Global Lockout Rules

The Global Lockout Rules section defines global lockout rules that apply to the entire system.

By setting any of the fields in the Login Failure Attempts section will require a lock action to be enabled. The administrator can set either one or both lock actions to Yes.
Note: The Send Alert Email lock action requires you to configure the Alert Email Address field, which is in the Global Settings section on the System Configuration page.

The Failure Retention Period section is reset upon a successful login for user accounts. For example, if the login failure attempts for a user is set to 3 and a user fails to login twice but on the third attempt is successful, the failed attempts will be reset to 0. This also occurs upon the lock duration time being reached. This means if a user is locked out of the system and the lock duration time has passed the failed attempts will be reset to 0. However, this action will not occur for a System or IP Retention Period. To clear the attempts for these actions requires a lockout release for the system or IP address by a super administrator account that has been configured with a restricted IP address to login. These user accounts are never locked out of the system. See the Lockout Management section for more details about releasing lock outs.

You can define the lock action to be taken when the login failure attempts thresholds are reached within the failure retention period. An alert email is sent to the email address defined in the Alert Email Address field of the Global Settings section.
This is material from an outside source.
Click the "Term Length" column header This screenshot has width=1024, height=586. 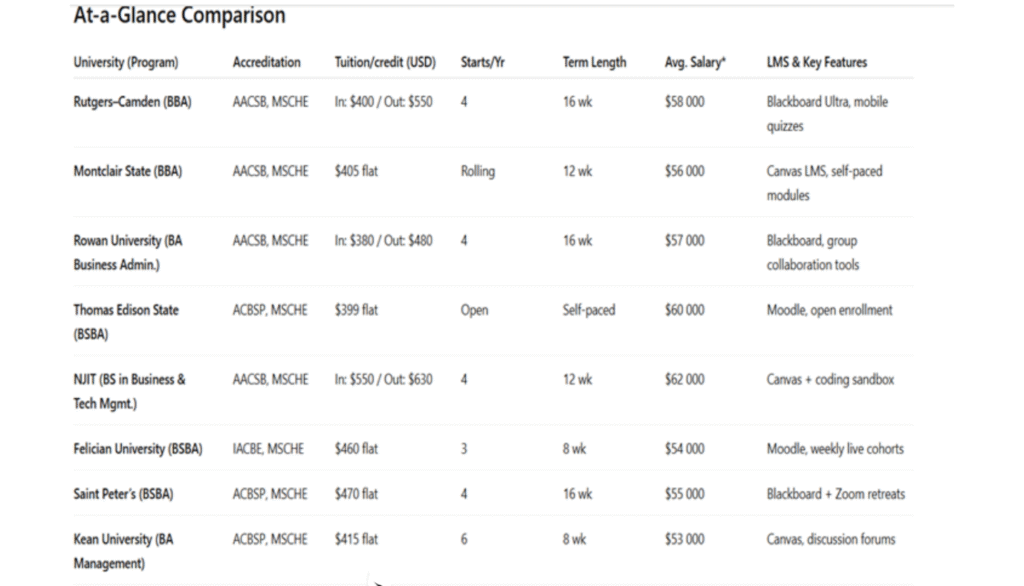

The Lockout field defines whether lockout processing is to be performed.
Note: The Lockout field must be set to Yes when any one value in the Login Failure Attempts section is set to a non-zero value.
The amount of time that a user, IP address, or system is locked out depends on the Lock Duration settings. You can also define whether to propagate lockout between MFT instances and also define the server instances where lockouts are propagated.
Note: Some care should be given when setting the login failure attempts for the system. An acceptable number should be based on the amount of users that can access the system. The value is reached by the accumulation of user and IP failed login attempts that are being retained. A very simple example of a system lockout occurring is if the login failure attempts for users is set to 3 and system is set to 7, the entire system will be locked when the seventh failed attempt has occurred. (The default failure retention period for user accounts is 120 minutes.) Based on the above settings all it would take is three users to fail to access the system in a 120 minute time frame due to attempting to login with bad passwords causing the failed login attempts being retained to reach the count of 7 and the system will be locked.